PROBLEM: Your output should consist of the data, copied exactly.

Records from a data collection
—————

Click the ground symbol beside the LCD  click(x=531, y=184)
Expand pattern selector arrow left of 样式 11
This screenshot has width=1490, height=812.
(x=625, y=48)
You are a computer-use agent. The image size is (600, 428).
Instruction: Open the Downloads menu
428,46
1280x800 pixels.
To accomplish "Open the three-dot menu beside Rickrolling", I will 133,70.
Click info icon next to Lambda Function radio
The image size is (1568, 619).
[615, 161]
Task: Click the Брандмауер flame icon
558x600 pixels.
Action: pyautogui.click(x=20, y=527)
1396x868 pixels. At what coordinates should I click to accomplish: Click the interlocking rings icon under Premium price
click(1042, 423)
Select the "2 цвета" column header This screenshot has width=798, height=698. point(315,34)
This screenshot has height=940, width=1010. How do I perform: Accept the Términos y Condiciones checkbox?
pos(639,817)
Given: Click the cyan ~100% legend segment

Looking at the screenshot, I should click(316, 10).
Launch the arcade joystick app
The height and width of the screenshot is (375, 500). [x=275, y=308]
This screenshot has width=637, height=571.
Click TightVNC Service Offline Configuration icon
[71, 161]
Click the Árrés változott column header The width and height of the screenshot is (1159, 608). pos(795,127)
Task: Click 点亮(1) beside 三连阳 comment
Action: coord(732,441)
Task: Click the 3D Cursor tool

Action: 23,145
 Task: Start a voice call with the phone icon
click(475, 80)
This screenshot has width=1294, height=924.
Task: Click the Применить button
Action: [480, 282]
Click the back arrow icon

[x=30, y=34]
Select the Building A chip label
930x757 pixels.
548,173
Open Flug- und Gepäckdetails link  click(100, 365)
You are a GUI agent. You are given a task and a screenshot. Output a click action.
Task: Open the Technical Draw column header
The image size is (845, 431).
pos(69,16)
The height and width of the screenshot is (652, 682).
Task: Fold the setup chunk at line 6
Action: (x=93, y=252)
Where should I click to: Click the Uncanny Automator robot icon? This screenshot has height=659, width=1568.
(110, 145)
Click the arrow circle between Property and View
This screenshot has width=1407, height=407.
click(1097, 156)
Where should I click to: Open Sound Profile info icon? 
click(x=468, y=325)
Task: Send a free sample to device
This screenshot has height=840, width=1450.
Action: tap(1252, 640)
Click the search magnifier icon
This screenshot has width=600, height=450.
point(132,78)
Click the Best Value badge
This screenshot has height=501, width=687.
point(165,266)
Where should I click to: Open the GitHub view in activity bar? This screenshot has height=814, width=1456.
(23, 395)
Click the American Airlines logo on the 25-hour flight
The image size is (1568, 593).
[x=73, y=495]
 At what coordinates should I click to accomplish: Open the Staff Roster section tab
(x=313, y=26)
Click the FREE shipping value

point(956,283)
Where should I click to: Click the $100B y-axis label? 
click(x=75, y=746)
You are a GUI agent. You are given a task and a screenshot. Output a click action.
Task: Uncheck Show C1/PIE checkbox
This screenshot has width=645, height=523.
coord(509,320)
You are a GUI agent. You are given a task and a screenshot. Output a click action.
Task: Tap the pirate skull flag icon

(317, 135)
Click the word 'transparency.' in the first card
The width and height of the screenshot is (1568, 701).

—————

RESULT BELOW:
Click the ground symbol beside the LCD  click(x=531, y=184)
Expand pattern selector arrow left of 样式 11
This screenshot has width=1490, height=812.
(x=625, y=48)
You are a computer-use agent. The image size is (600, 428).
Instruction: Open the Downloads menu
428,46
1280x800 pixels.
To accomplish "Open the three-dot menu beside Rickrolling", I will 133,70.
Click info icon next to Lambda Function radio
The image size is (1568, 619).
[615, 161]
Task: Click the Брандмауер flame icon
558x600 pixels.
Action: pyautogui.click(x=20, y=527)
1396x868 pixels. At what coordinates should I click to accomplish: Click the interlocking rings icon under Premium price
click(1042, 423)
Select the "2 цвета" column header This screenshot has width=798, height=698. point(315,34)
This screenshot has height=940, width=1010. How do I perform: Accept the Términos y Condiciones checkbox?
pos(639,817)
Given: Click the cyan ~100% legend segment

Looking at the screenshot, I should click(316, 10).
Launch the arcade joystick app
The height and width of the screenshot is (375, 500). [x=275, y=308]
This screenshot has width=637, height=571.
Click TightVNC Service Offline Configuration icon
[71, 161]
Click the Árrés változott column header The width and height of the screenshot is (1159, 608). pos(795,127)
Task: Click 点亮(1) beside 三连阳 comment
Action: coord(732,441)
Task: Click the 3D Cursor tool

Action: 23,145
 Task: Start a voice call with the phone icon
click(475, 80)
This screenshot has width=1294, height=924.
Task: Click the Применить button
Action: [480, 282]
Click the back arrow icon

[x=30, y=34]
Select the Building A chip label
930x757 pixels.
548,173
Open Flug- und Gepäckdetails link  click(100, 365)
You are a GUI agent. You are given a task and a screenshot. Output a click action.
Task: Open the Technical Draw column header
The image size is (845, 431).
pos(69,16)
The height and width of the screenshot is (652, 682).
Task: Fold the setup chunk at line 6
Action: (x=93, y=252)
Where should I click to: Click the Uncanny Automator robot icon? This screenshot has height=659, width=1568.
(110, 145)
Click the arrow circle between Property and View
This screenshot has width=1407, height=407.
click(1097, 156)
Where should I click to: Open Sound Profile info icon? 
click(x=468, y=325)
Task: Send a free sample to device
This screenshot has height=840, width=1450.
Action: tap(1252, 640)
Click the search magnifier icon
This screenshot has width=600, height=450.
point(132,78)
Click the Best Value badge
This screenshot has height=501, width=687.
point(165,266)
Where should I click to: Open the GitHub view in activity bar? This screenshot has height=814, width=1456.
(23, 395)
Click the American Airlines logo on the 25-hour flight
The image size is (1568, 593).
[x=73, y=495]
 At what coordinates should I click to accomplish: Open the Staff Roster section tab
(x=313, y=26)
Click the FREE shipping value

point(956,283)
Where should I click to: Click the $100B y-axis label? 
click(x=75, y=746)
You are a GUI agent. You are given a task and a screenshot. Output a click action.
Task: Uncheck Show C1/PIE checkbox
This screenshot has width=645, height=523.
coord(509,320)
You are a GUI agent. You are given a task and a screenshot. Output a click action.
Task: Tap the pirate skull flag icon

(317, 135)
Click the word 'transparency.' in the first card
The width and height of the screenshot is (1568, 701).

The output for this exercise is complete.